### PROBLEM TO WORK ON
Return each record shown below exactly, with none omitted.
▼▼▼
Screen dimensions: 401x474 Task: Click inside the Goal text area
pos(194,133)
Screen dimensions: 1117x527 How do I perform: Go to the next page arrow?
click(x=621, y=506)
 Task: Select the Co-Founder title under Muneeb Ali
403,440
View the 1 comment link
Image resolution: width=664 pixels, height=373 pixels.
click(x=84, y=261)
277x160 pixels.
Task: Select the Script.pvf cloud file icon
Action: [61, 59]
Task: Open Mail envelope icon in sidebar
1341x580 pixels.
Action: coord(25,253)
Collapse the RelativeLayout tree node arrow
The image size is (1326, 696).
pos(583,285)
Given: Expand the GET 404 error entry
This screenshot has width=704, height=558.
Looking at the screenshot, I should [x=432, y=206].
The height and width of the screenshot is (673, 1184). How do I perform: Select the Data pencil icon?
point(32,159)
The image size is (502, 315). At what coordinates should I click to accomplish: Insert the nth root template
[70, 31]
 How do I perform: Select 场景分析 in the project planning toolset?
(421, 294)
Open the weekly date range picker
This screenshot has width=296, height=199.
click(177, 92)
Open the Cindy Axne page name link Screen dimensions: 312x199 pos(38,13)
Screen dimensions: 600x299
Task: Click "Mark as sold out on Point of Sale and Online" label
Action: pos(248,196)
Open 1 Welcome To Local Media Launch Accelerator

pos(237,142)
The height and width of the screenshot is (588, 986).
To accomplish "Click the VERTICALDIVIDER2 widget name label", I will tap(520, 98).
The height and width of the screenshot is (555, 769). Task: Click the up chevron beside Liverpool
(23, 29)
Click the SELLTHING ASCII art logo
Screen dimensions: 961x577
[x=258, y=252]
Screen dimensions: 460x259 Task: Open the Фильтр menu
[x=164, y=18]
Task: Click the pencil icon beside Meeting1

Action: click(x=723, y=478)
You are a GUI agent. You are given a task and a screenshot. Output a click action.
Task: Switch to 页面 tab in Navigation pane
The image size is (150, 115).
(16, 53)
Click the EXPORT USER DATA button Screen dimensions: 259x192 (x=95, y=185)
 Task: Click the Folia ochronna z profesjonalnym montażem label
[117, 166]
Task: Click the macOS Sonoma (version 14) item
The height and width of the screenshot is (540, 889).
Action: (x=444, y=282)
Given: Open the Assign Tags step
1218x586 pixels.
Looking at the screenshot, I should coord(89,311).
▲▲▲
### TASK ANSWER
Screen dimensions: 401x474 Task: Click inside the Goal text area
pos(194,133)
Screen dimensions: 1117x527 How do I perform: Go to the next page arrow?
click(x=621, y=506)
 Task: Select the Co-Founder title under Muneeb Ali
403,440
View the 1 comment link
Image resolution: width=664 pixels, height=373 pixels.
click(x=84, y=261)
277x160 pixels.
Task: Select the Script.pvf cloud file icon
Action: [61, 59]
Task: Open Mail envelope icon in sidebar
1341x580 pixels.
Action: coord(25,253)
Collapse the RelativeLayout tree node arrow
The image size is (1326, 696).
pos(583,285)
Given: Expand the GET 404 error entry
This screenshot has width=704, height=558.
Looking at the screenshot, I should [x=432, y=206].
The height and width of the screenshot is (673, 1184). How do I perform: Select the Data pencil icon?
point(32,159)
The image size is (502, 315). At what coordinates should I click to accomplish: Insert the nth root template
[70, 31]
 How do I perform: Select 场景分析 in the project planning toolset?
(421, 294)
Open the weekly date range picker
This screenshot has width=296, height=199.
click(177, 92)
Open the Cindy Axne page name link Screen dimensions: 312x199 pos(38,13)
Screen dimensions: 600x299
Task: Click "Mark as sold out on Point of Sale and Online" label
Action: pos(248,196)
Open 1 Welcome To Local Media Launch Accelerator

pos(237,142)
The height and width of the screenshot is (588, 986).
To accomplish "Click the VERTICALDIVIDER2 widget name label", I will tap(520, 98).
The height and width of the screenshot is (555, 769). Task: Click the up chevron beside Liverpool
(23, 29)
Click the SELLTHING ASCII art logo
Screen dimensions: 961x577
[x=258, y=252]
Screen dimensions: 460x259 Task: Open the Фильтр menu
[x=164, y=18]
Task: Click the pencil icon beside Meeting1

Action: click(x=723, y=478)
You are a GUI agent. You are given a task and a screenshot. Output a click action.
Task: Switch to 页面 tab in Navigation pane
The image size is (150, 115).
(16, 53)
Click the EXPORT USER DATA button Screen dimensions: 259x192 (x=95, y=185)
 Task: Click the Folia ochronna z profesjonalnym montażem label
[117, 166]
Task: Click the macOS Sonoma (version 14) item
The height and width of the screenshot is (540, 889).
Action: (x=444, y=282)
Given: Open the Assign Tags step
1218x586 pixels.
Looking at the screenshot, I should coord(89,311).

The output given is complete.